Mas vamos combinar que o estrago maior nem sempre vem da tecnologia, ele vem do descuido com as palavras, daquele comentário dito no calor do momento, da cobrança exagerada, do olhar que não acolhe.
“Você não consegue prestar atenção?” “Já te expliquei isso mil vezes.” “Não é tão difícil assim.” Essas frases, quando repetidas à exaustão, vão enterrando um pouco da autoestima dos nossos alunos. E se o professor se deixa levar pelo cansaço e solta palavras ríspidas, o estrago pode ser duplo, pois ai acabamos ferindo, perdendo a chance de ser a ponte que os conecta ao aprendizado.
Por isso, a delicadeza na linguagem é um ato de coragem. É reconhecer que por trás de cada desafio comportamental, cada dúvida ou erro, há uma pessoa que merece respeito, empatia e, acima de tudo, cuidado.
Palavras curam e o professor é um jardineiro da alma, sim, se as palavras podem ferir, elas também podem curar. E como educadores, nosso papel é de jardineiros da alma, regando com elogios sinceros, podando com críticas construtivas e adubando com esperança.
Recordo uma aluna que mal sabia soletrar o próprio nome e que, um dia, ganhou de mim um elogio público pelo esforço em fazer uma redação. Aquele simples “você está melhorando muito” acendeu uma luz nela e nela também em mim, porque ali percebi que minha voz podia ser um instrumento de transformação.
Não raro, um “consegue, sim!” dito na hora certa vale mais que mil explicações técnicas. É a palavra que acalma o coração, que alimenta a vontade de continuar tentando, que diz “eu acredito em você”.
E olha que a gente precisa mesmo de muito otimismo pra sobreviver nesse meio, afinal, educar hoje é resistir a um sistema que pouco reconhece e valoriza esse trabalho que fazemos.
Estar diante de turmas difíceis, com materiais escassos e ainda assim manter o sorriso, o olhar atento e a fé na potência da palavra, é coisa de professor mesmo.

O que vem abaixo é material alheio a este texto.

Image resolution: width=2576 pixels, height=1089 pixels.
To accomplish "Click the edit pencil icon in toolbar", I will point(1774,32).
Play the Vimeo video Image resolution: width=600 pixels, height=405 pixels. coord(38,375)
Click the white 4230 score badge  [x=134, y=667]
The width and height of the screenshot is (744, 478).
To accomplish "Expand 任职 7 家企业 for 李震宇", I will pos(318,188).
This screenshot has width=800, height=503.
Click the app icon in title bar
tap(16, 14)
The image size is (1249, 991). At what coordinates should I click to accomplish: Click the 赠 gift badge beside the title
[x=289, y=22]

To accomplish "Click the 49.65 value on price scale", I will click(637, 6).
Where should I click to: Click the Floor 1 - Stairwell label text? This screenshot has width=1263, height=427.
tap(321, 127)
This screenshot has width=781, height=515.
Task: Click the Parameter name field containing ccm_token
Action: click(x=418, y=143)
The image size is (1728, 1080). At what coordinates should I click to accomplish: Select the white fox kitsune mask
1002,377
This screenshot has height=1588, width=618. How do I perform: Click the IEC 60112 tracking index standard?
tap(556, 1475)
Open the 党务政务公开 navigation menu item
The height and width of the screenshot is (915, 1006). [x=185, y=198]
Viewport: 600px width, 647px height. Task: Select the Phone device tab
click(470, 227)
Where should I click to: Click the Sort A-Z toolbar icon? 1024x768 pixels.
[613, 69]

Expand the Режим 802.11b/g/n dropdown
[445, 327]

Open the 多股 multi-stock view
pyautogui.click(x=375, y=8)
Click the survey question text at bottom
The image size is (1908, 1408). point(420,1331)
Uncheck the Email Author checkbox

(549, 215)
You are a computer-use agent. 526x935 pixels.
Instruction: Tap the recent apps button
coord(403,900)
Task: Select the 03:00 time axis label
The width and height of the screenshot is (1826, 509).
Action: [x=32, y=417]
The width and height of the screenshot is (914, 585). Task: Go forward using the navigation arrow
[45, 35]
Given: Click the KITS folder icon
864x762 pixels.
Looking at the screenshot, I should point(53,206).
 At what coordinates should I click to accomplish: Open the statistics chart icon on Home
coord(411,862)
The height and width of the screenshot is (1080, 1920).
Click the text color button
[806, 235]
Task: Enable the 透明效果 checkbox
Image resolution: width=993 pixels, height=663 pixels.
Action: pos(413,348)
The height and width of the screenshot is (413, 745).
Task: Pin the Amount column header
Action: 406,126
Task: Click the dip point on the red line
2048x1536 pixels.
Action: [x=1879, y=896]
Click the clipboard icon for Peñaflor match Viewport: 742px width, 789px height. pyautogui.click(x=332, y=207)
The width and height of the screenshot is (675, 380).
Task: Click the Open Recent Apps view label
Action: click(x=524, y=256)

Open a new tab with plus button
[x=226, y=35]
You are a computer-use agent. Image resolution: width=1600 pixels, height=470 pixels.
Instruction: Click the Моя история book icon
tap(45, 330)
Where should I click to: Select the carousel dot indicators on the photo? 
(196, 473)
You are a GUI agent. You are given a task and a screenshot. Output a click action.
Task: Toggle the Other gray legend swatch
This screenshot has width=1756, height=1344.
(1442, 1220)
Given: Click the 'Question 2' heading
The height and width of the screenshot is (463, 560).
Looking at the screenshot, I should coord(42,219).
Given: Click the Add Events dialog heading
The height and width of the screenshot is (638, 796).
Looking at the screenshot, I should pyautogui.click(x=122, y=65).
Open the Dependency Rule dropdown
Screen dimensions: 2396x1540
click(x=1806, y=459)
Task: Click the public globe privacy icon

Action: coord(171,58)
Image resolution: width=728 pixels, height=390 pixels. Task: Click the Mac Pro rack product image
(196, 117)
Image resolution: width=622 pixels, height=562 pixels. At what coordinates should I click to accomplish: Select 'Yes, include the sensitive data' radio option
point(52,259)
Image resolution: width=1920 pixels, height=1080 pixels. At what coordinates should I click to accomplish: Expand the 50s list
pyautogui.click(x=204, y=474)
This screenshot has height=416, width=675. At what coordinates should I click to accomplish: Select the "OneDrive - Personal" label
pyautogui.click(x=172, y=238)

Mas as políticas públicas e o reconhecimento é uma batalha invisível que cabe uma pausa para a reflexão. Quantos cafés e horas extras um professor precisa consumir para suprir as lacunas de políticas públicas ineficazes? Quantas vezes nosso esforço é diminuído por discursos que nos colocam como meros executores de uma “norma” e não como agentes de mudança?
O salário insuficiente, a falta de infraestrutura adequada, o pouco apoio emocional e pedagógico, tudo isso contribui para que a linguagem do professor também carregue um peso desnecessário, o da frustração e do desânimo.
Mas, mesmo diante dessas adversidades, seguimos. Porque educar não é apenas uma profissão, é uma visão que vai além do que os olhos alcançam, é uma chama que não se apaga, mesmo quando a tempestade insiste em soprar contra.
Todo professor precisa de três coisas diárias, um cafezinho, muita paciência e a esperança, se eu pudesse dar um conselho para quem entra nessa profissão hoje, seria, carregue sempre um cafezinho na mochila e uma boa dose de paciência no coração, você vai precisar.
Mas não esqueça, também, de alimentar essa chama interna com histórias de superação, com a crença no potencial dos seus alunos e na capacidade de suas palavras para transformar.
Que possamos lembrar sempre de que, apesar das telas, do barulho, das pressões, o encontro entre o professor e o aluno é um momento sagrado. É onde o futuro se escreve, palavra por palavra. Como está escrito em Tiago 3:7-8:
“Todos os animais selvagens, os pássaros, os répteis e os peixes podem ser domados pelo homem, e eles acabam sendo controlados pela natureza. Mas ninguém consegue controlar a língua pois ela é uma força poderosa, difícil de dominar, cheia de coisas ruins.”
Essa passagem me lembra que o cuidado com a linguagem não é apenas um gesto pedagógico, mas uma verdadeira missão de vida. Usar a palavra para curar, educar e amar é o maior desafio e a mais nobre vitória que podemos alcançar.